The researchers knew this vast data set would help establish baselines for wildlife presence, abundance and distribution, but they had no way of knowing how valuable the shared information would be following the drastic changes in human activity during the pandemic, he said.  

COVID-19 ‘anthropause’ sees exceptional alteration in human activity

As activity-related restrictions were implemented across the globe in early 2020 to slow the spread of COVID-19 — a period of reduced human movement referred to by researchers as the “anthropause” — biologists saw an extraordinary opportunity for research.

“COVID-19 mobility restrictions gave researchers a unique opportunity to study how animals responded when the number of people sharing their landscape changed drastically over a relatively short period,” said Cole Burton, Ph.D., lead author of the study, associate professor of forest resources management at the University of British Columbia and Canada Research Chair in Terrestrial Mammal Conservation.

Researchers accessed data from 5,400 camera-trap locations, primarily in Europe and North America, and utilized a variety of analytical models to quantify variation in animal responses across sites based on species traits, landscape modification and other site characteristics. They also incorporated the level of documented change in human activity prior to, during and after pandemic travel restrictions.

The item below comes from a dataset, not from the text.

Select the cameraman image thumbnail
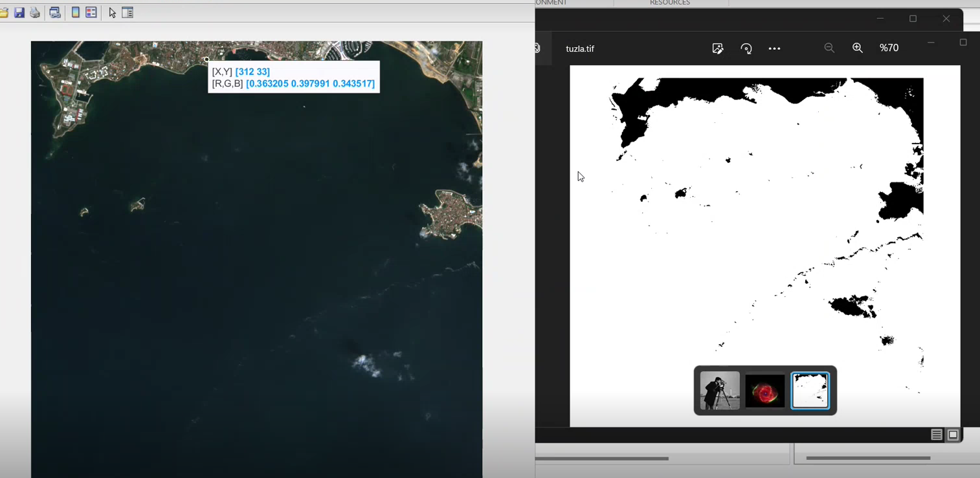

Webb said this statistical combination of results from multiple studies is referred to as a meta-analysis.

Findings differ from popular anecdotes on animal response to lockdown

While popular news stories during pandemic lockdowns promoted the narrative of wildlife roaming free and nature “reclaiming” urban development, the study’s findings indicate wildlife response to human presence or absence is far more nuanced.

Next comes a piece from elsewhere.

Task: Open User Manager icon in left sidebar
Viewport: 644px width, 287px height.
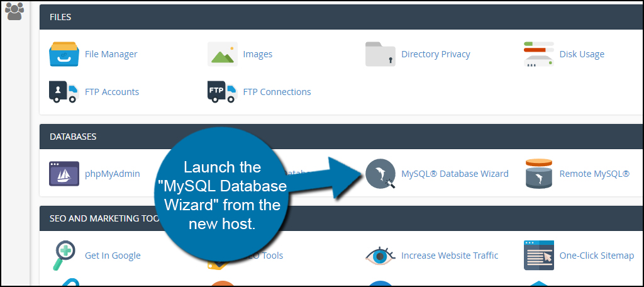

“We did not see an overall pattern of ‘wildlife running free’ while humans sheltered in place,” Burton said. “Rather, we saw great variation in activity patterns of people and wildlife, with the most striking trends being that animal responses depended on landscape conditions and their position in the food chain.”

The study showed larger herbivores like deer or moose tended to become more active when humans were present, while carnivores like wolves or wolverines were less active.

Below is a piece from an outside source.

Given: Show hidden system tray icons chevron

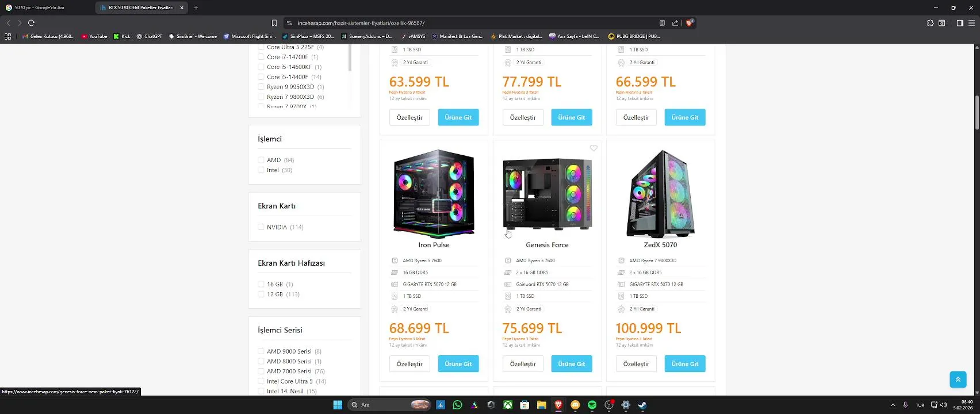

Animals such as deer or raccoons in urban areas that are accustomed to humans may become more active around people and access anthropomorphic resources, such as garbage or plants, at night. However, animals living farther from cities and other developed areas are more cautious of possible human encounters.

Webb said these findings make sense when one considers the baseline of human exposure an animal is accustomed to.

“If wildlife are exposed to higher levels of human activity, they’re going to behave differently because they’re habituated to humans and kind of know what to expect,” Webb said. “However, animals that are truly in the wild or more rural areas aren’t accustomed to human presence. You must consider what the baseline of human exposure is for the animal to understand how it might respond.”

Studies like this, which include such a large amount of data on diverse wildlife species located across various geographic areas, help scientists analyze the subtleties of wildlife behavior beyond broad generalizations, he said.

Separate research to investigate impact of habitat management on wildlife

Webb is also utilizing camera traps to investigate the impact of habitat management on wildlife at the Department of Rangeland, Wildlife and Fisheries Management’s La Copita Demonstration Ranch and Research Area west of Corpus Christi.

Established in 1981, the 2,726-acre ranch is planning a variety of management activities including cattle grazing, brush removal, prescribed fire, fence construction and more.

Camara traps located throughout the property will allow Webb and other Texas A&M AgriLife researchers to quantify how these activities affect the presence and abundance of a variety of wildlife.

While Webb will conduct his own independent research using the camera traps, the data will also be available to other researchers for additional studies.

“When researchers collaborate and share information like this, it’s a powerful tool to better understand how our actions and habitat management techniques affect wildlife,” Webb said. “In turn, that empowers us to make better management decisions to advance wildlife conservation.”